A. CTC's conditional independence and hallucination resistance

The CTC loss is defined as:

P(\mathbf{y}|\mathbf{x}) = \sum_{\boldsymbol{\pi} \in \mathcal{B}^{-1}(\mathbf{y})} \prod_{t=1}^{T} P(\pi_t | \mathbf{x})

Here π is an alignment path that includes blanks, and B⁻¹ is the inverse image of the CTC collapse function. The key part is ∏ P(π_t | x): each timestep's output probability is conditioned only on the encoder output x and does not depend on other timesteps' outputs.

That means there is architecturally no mechanism to "generate" content not in the input. This is fundamentally different from an attention decoder that conditions on past outputs via P(y_t | y_{<t}, x).

B. Why InterCTC stabilizes training

The lower layers of a deep encoder suffer from gradient attenuation from the final layer. InterCTC applies a CTC loss directly to an intermediate layer, which gives us the following benefits.

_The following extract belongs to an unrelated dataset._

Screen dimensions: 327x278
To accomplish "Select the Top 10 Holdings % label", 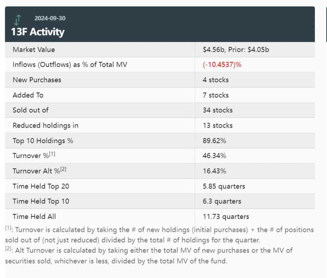I will pos(43,141).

Better gradient flow: computing loss from the intermediate layer directly makes strong gradients flow into the lower layers
Multitask regularization: different granularity targets (phonemes at the intermediate layer, hiragana at the final layer) encourage the encoder to learn different levels of linguistic abstraction
Zero inference overhead: the intermediate CTC head can be used only at training time, and you can infer with just the final layer (in this implementation I use both)

C. How CR-CTC works

CR-CTC uses the following loss:

\mathcal{L}_{\text{CR-CTC}} = \mathcal{L}_{\text{CTC}} + \lambda \cdot \mathcal{L}_{\text{CR}}

\mathcal{L}_{\text{CR}} = \frac{1}{T} \sum_{t=1}^{T-1} \text{KL}(P_t \| P_{t+1})

By minimizing the KL divergence between adjacent frames, it regularizes CTC outputs away from being spiky and toward smooth distributions. I set λ=0.1. Yao et al. (2025) propose a more comprehensive formulation that also includes consistency across multiple augmented views; in this implementation I only use consistency between adjacent frames.